Where data is stored:

  • Self-hosted Redis instance (specify your hosting location)
  • Credentials encrypted with AES-256-GCM

Data retention:

  • Credentials: Until account deleted
  • Email content: Not stored (fetched on demand)
  • Logs: Configurable retention

Who has access:

  • Only your application via API tokens
  • No third-party access
  • No EmailEngine developer access (self-hosted)

Security Assessment

For sensitive scopes, Google requires a third-party security assessment. Prepare by:

  1. Enable encryption - Set EENGINE_SECRET for all credential encryption
  2. Secure Redis - Authentication, network isolation, TLS if remote
  3. Use HTTPS - TLS for all API and webhook traffic
  4. Implement access controls - API tokens, admin password, IP restrictions
  5. Enable logging - For audit trail

See Security Best Practices for detailed configuration.

Scope Justification

Document why your application needs each OAuth scope:

ScopeUse Case Example
gmail.readonlyRead emails for CRM integration, support ticket creation
gmail.modifyMark emails as read, apply labels, move messages
gmail.sendSend emails on behalf of user
mail.google.comFull IMAP access (rarely approved for new apps)
Minimize Scopes

Request only the scopes your application needs.
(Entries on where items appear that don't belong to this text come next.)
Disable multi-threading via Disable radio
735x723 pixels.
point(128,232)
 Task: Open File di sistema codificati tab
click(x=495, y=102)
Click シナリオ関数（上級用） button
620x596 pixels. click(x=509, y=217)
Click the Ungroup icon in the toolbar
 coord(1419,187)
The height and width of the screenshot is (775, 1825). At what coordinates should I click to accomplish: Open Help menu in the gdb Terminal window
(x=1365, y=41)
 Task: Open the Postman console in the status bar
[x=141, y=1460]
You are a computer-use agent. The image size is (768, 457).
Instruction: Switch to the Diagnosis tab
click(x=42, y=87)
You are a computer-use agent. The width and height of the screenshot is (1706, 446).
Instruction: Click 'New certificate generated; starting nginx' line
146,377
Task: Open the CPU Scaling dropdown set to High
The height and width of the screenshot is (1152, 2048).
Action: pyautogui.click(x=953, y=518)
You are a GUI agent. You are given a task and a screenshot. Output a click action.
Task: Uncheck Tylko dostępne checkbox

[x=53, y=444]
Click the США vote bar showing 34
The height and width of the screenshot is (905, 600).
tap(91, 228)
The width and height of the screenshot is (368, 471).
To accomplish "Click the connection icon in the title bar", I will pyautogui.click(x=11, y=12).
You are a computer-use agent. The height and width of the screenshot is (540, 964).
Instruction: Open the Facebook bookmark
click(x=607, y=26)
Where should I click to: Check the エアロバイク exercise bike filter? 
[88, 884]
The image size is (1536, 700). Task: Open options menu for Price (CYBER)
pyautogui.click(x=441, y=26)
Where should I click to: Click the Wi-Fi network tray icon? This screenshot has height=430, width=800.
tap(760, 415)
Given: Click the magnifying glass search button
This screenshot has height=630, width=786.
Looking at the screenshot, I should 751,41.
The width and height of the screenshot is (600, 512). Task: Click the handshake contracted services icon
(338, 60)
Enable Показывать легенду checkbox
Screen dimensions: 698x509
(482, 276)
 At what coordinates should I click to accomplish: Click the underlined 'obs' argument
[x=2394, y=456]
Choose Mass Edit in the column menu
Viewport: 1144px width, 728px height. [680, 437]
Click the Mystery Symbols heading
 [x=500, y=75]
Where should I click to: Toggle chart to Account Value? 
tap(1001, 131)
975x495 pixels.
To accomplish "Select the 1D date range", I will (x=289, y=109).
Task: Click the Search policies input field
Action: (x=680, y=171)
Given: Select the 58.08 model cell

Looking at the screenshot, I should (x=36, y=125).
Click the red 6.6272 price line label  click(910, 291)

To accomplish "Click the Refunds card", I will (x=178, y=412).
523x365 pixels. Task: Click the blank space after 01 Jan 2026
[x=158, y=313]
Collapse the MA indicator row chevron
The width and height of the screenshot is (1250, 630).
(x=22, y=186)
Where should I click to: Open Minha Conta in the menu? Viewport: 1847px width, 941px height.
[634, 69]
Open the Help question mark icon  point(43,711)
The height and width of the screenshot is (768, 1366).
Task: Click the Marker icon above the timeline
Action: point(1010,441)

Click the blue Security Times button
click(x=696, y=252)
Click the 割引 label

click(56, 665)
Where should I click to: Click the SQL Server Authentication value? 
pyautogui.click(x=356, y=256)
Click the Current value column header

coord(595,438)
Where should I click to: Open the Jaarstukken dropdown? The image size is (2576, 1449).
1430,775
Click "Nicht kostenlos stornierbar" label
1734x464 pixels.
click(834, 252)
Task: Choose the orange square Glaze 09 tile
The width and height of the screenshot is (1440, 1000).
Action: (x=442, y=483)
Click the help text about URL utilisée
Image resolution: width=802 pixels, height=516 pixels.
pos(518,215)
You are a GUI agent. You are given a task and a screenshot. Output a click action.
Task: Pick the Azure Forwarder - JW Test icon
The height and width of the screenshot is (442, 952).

Broader scopes require more justification and stricter security review.

Compliance Certifications

Since EmailEngine is self-hosted software, compliance certifications (SOC 2, ISO 27001, HIPAA) apply to your deployment, not to EmailEngine itself.

Your Responsibilities

RequirementHow EmailEngine Helps
Encryption at restAES-256-GCM field encryption
Encryption in transitTLS support for all connections
Access controlAPI tokens, admin authentication, IP restrictions
Audit loggingStructured JSON logs, configurable retention
Data deletionAPI endpoints for complete account removal
Data residencySelf-hosted in your chosen location

Audit Support

For compliance audits, EmailEngine provides:

  • Structured logs - JSON format compatible with SIEM systems
  • API access logs - Track all API operations
  • Webhook delivery logs - Record of all notifications sent
  • Account activity - Connection states and sync history

Configure log retention and forwarding in Logging.